THE PROBLEM: Convert the lines below into a Markdown table with the columns "No." and "Line", numbering each row and omitting blank lines.

Entries on locating words and elements:
════

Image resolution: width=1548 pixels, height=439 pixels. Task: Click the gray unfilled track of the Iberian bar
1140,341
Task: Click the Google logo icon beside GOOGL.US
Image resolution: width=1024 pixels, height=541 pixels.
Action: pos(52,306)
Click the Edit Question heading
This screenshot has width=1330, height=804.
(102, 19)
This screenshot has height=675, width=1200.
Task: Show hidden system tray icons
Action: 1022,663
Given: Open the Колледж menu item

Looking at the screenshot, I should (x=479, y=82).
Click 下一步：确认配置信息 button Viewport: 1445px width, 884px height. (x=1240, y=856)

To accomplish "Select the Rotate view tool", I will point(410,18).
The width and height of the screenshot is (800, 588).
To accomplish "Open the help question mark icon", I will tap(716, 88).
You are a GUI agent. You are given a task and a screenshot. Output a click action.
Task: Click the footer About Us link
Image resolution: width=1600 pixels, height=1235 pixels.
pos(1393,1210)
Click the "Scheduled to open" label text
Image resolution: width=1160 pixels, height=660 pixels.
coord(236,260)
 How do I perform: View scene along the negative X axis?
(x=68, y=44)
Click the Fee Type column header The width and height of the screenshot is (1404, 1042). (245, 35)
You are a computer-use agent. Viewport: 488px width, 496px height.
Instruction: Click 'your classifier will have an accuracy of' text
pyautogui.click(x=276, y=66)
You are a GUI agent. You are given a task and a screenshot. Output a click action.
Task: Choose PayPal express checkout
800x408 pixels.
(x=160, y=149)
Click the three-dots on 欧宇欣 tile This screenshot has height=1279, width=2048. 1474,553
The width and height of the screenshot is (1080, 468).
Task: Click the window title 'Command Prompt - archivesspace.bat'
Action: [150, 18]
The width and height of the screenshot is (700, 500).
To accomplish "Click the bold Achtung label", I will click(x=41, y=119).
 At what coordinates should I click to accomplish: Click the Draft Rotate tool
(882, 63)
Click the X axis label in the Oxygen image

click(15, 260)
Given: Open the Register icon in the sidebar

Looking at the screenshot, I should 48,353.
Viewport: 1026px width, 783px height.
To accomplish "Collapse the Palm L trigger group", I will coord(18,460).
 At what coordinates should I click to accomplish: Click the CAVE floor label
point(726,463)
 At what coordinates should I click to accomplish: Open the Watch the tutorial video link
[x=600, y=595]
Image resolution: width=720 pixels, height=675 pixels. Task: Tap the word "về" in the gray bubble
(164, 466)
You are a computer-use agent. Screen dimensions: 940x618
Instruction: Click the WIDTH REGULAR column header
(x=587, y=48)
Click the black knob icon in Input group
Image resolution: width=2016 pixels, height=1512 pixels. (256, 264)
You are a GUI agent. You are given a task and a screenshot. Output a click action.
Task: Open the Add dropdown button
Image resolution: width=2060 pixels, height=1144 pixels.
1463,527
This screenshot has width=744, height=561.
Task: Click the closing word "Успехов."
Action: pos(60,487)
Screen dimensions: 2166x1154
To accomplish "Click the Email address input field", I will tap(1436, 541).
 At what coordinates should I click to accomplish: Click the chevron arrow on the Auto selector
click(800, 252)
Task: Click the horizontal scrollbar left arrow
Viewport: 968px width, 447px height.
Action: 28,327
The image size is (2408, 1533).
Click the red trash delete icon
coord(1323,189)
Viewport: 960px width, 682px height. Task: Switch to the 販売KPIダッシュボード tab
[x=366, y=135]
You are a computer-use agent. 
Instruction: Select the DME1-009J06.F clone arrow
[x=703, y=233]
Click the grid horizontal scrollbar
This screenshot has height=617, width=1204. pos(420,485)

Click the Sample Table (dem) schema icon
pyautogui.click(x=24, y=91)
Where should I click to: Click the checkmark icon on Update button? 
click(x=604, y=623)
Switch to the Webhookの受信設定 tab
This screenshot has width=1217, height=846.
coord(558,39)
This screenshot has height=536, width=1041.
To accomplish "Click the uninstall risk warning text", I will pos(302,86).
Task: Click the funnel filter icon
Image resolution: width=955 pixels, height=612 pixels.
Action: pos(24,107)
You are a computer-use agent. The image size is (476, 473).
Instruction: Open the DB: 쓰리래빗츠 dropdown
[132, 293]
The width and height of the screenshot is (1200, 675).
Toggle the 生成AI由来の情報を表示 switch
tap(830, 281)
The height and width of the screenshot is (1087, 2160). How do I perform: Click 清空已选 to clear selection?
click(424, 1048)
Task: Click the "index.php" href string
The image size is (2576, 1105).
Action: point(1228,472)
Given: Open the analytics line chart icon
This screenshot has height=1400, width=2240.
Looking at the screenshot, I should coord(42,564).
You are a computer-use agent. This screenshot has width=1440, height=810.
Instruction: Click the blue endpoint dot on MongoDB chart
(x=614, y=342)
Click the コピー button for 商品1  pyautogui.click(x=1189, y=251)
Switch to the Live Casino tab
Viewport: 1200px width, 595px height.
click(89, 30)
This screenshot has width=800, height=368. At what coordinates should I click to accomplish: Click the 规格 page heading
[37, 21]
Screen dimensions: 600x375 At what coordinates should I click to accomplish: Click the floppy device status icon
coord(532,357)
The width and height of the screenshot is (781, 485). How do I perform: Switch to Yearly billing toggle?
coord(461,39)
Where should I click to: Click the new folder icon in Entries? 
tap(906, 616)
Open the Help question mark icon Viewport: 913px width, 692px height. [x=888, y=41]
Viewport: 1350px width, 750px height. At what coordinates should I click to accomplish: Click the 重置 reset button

════

TASK RESULT:
| No. | Line |
|---|---|
| 1 | Image resolution: width=1548 pixels, height=439 pixels. Task: Click the gray unfilled track of the Iberian bar |
| 2 | 1140,341 |
| 3 | Task: Click the Google logo icon beside GOOGL.US |
| 4 | Image resolution: width=1024 pixels, height=541 pixels. |
| 5 | Action: pos(52,306) |
| 6 | Click the Edit Question heading |
| 7 | This screenshot has width=1330, height=804. |
| 8 | (102, 19) |
| 9 | This screenshot has height=675, width=1200. |
| 10 | Task: Show hidden system tray icons |
| 11 | Action: 1022,663 |
| 12 | Given: Open the Колледж menu item |
| 13 | Looking at the screenshot, I should (x=479, y=82). |
| 14 | Click 下一步：确认配置信息 button Viewport: 1445px width, 884px height. (x=1240, y=856) |
| 15 | To accomplish "Select the Rotate view tool", I will point(410,18). |
| 16 | The width and height of the screenshot is (800, 588). |
| 17 | To accomplish "Open the help question mark icon", I will tap(716, 88). |
| 18 | You are a GUI agent. You are given a task and a screenshot. Output a click action. |
| 19 | Task: Click the footer About Us link |
| 20 | Image resolution: width=1600 pixels, height=1235 pixels. |
| 21 | pos(1393,1210) |
| 22 | Click the "Scheduled to open" label text |
| 23 | Image resolution: width=1160 pixels, height=660 pixels. |
| 24 | coord(236,260) |
| 25 |  How do I perform: View scene along the negative X axis? |
| 26 | (x=68, y=44) |
| 27 | Click the Fee Type column header The width and height of the screenshot is (1404, 1042). (245, 35) |
| 28 | You are a computer-use agent. Viewport: 488px width, 496px height. |
| 29 | Instruction: Click 'your classifier will have an accuracy of' text |
| 30 | pyautogui.click(x=276, y=66) |
| 31 | You are a GUI agent. You are given a task and a screenshot. Output a click action. |
| 32 | Task: Choose PayPal express checkout |
| 33 | 800x408 pixels. |
| 34 | (x=160, y=149) |
| 35 | Click the three-dots on 欧宇欣 tile This screenshot has height=1279, width=2048. 1474,553 |
| 36 | The width and height of the screenshot is (1080, 468). |
| 37 | Task: Click the window title 'Command Prompt - archivesspace.bat' |
| 38 | Action: [150, 18] |
| 39 | The width and height of the screenshot is (700, 500). |
| 40 | To accomplish "Click the bold Achtung label", I will click(x=41, y=119). |
| 41 |  At what coordinates should I click to accomplish: Click the Draft Rotate tool |
| 42 | (882, 63) |
| 43 | Click the X axis label in the Oxygen image |
| 44 | click(15, 260) |
| 45 | Given: Open the Register icon in the sidebar |
| 46 | Looking at the screenshot, I should 48,353. |
| 47 | Viewport: 1026px width, 783px height. |
| 48 | To accomplish "Collapse the Palm L trigger group", I will coord(18,460). |
| 49 |  At what coordinates should I click to accomplish: Click the CAVE floor label |
| 50 | point(726,463) |
| 51 |  At what coordinates should I click to accomplish: Open the Watch the tutorial video link |
| 52 | [x=600, y=595] |
| 53 | Image resolution: width=720 pixels, height=675 pixels. Task: Tap the word "về" in the gray bubble |
| 54 | (164, 466) |
| 55 | You are a computer-use agent. Screen dimensions: 940x618 |
| 56 | Instruction: Click the WIDTH REGULAR column header |
| 57 | (x=587, y=48) |
| 58 | Click the black knob icon in Input group |
| 59 | Image resolution: width=2016 pixels, height=1512 pixels. (256, 264) |
| 60 | You are a GUI agent. You are given a task and a screenshot. Output a click action. |
| 61 | Task: Open the Add dropdown button |
| 62 | Image resolution: width=2060 pixels, height=1144 pixels. |
| 63 | 1463,527 |
| 64 | This screenshot has width=744, height=561. |
| 65 | Task: Click the closing word "Успехов." |
| 66 | Action: pos(60,487) |
| 67 | Screen dimensions: 2166x1154 |
| 68 | To accomplish "Click the Email address input field", I will tap(1436, 541). |
| 69 |  At what coordinates should I click to accomplish: Click the chevron arrow on the Auto selector |
| 70 | click(800, 252) |
| 71 | Task: Click the horizontal scrollbar left arrow |
| 72 | Viewport: 968px width, 447px height. |
| 73 | Action: 28,327 |
| 74 | The image size is (2408, 1533). |
| 75 | Click the red trash delete icon |
| 76 | coord(1323,189) |
| 77 | Viewport: 960px width, 682px height. Task: Switch to the 販売KPIダッシュボード tab |
| 78 | [x=366, y=135] |
| 79 | You are a computer-use agent.  |
| 80 | Instruction: Select the DME1-009J06.F clone arrow |
| 81 | [x=703, y=233] |
| 82 | Click the grid horizontal scrollbar |
| 83 | This screenshot has height=617, width=1204. pos(420,485) |
| 84 | Click the Sample Table (dem) schema icon |
| 85 | pyautogui.click(x=24, y=91) |
| 86 | Where should I click to: Click the checkmark icon on Update button?  |
| 87 | click(x=604, y=623) |
| 88 | Switch to the Webhookの受信設定 tab |
| 89 | This screenshot has width=1217, height=846. |
| 90 | coord(558,39) |
| 91 | This screenshot has height=536, width=1041. |
| 92 | To accomplish "Click the uninstall risk warning text", I will pos(302,86). |
| 93 | Task: Click the funnel filter icon |
| 94 | Image resolution: width=955 pixels, height=612 pixels. |
| 95 | Action: pos(24,107) |
| 96 | You are a computer-use agent. The image size is (476, 473). |
| 97 | Instruction: Open the DB: 쓰리래빗츠 dropdown |
| 98 | [132, 293] |
| 99 | The width and height of the screenshot is (1200, 675). |
| 100 | Toggle the 生成AI由来の情報を表示 switch |
| 101 | tap(830, 281) |
| 102 | The height and width of the screenshot is (1087, 2160). How do I perform: Click 清空已选 to clear selection? |
| 103 | click(424, 1048) |
| 104 | Task: Click the "index.php" href string |
| 105 | The image size is (2576, 1105). |
| 106 | Action: point(1228,472) |
| 107 | Given: Open the analytics line chart icon |
| 108 | This screenshot has height=1400, width=2240. |
| 109 | Looking at the screenshot, I should coord(42,564). |
| 110 | You are a computer-use agent. This screenshot has width=1440, height=810. |
| 111 | Instruction: Click the blue endpoint dot on MongoDB chart |
| 112 | (x=614, y=342) |
| 113 | Click the コピー button for 商品1  pyautogui.click(x=1189, y=251) |
| 114 | Switch to the Live Casino tab |
| 115 | Viewport: 1200px width, 595px height. |
| 116 | click(89, 30) |
| 117 | This screenshot has width=800, height=368. At what coordinates should I click to accomplish: Click the 规格 page heading |
| 118 | [37, 21] |
| 119 | Screen dimensions: 600x375 At what coordinates should I click to accomplish: Click the floppy device status icon |
| 120 | coord(532,357) |
| 121 | The width and height of the screenshot is (781, 485). How do I perform: Switch to Yearly billing toggle? |
| 122 | coord(461,39) |
| 123 | Where should I click to: Click the new folder icon in Entries?  |
| 124 | tap(906, 616) |
| 125 | Open the Help question mark icon Viewport: 913px width, 692px height. [x=888, y=41] |
| 126 | Viewport: 1350px width, 750px height. At what coordinates should I click to accomplish: Click the 重置 reset button |